Directions:
Your answer should consist of the lines below that hold the word "target".

Data for this exercise:
----------

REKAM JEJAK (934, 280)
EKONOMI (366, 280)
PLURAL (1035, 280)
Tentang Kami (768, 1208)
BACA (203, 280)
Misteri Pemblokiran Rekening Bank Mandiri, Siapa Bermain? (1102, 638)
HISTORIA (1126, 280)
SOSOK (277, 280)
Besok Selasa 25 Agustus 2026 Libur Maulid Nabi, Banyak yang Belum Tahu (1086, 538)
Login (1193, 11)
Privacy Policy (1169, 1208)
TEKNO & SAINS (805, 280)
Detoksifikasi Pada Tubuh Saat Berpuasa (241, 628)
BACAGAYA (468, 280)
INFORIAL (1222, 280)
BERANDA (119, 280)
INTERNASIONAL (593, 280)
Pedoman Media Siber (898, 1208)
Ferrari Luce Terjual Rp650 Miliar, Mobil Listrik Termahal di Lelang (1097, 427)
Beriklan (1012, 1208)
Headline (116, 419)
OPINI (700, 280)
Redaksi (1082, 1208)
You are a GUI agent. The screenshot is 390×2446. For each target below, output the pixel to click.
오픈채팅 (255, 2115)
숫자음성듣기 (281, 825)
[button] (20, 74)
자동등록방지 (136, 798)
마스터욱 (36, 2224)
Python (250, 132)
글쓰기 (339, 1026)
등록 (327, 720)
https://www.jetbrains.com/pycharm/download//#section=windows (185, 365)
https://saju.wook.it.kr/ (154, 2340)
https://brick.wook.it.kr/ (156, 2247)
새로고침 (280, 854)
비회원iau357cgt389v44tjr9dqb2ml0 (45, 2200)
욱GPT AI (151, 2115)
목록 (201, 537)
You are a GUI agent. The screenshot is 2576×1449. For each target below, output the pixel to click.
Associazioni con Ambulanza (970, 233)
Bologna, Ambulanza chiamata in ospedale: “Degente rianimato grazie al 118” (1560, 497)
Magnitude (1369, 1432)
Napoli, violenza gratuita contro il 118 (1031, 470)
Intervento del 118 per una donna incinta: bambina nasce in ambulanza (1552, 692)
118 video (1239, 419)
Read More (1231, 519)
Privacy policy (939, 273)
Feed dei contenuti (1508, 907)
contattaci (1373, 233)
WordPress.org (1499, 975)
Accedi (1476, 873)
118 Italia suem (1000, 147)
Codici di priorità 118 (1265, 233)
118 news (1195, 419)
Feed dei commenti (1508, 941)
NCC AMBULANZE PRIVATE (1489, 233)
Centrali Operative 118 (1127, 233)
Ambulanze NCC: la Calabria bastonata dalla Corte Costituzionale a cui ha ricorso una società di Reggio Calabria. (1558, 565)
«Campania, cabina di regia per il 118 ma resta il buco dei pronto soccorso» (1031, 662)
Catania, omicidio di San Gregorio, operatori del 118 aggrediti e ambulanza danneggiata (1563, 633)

----------

Answer to the problem:
You are a GUI agent. The screenshot is 390×2446. For each target below, output the pixel to click.
You are a GUI agent. The screenshot is 2576×1449. For each target below, output the pixel to click.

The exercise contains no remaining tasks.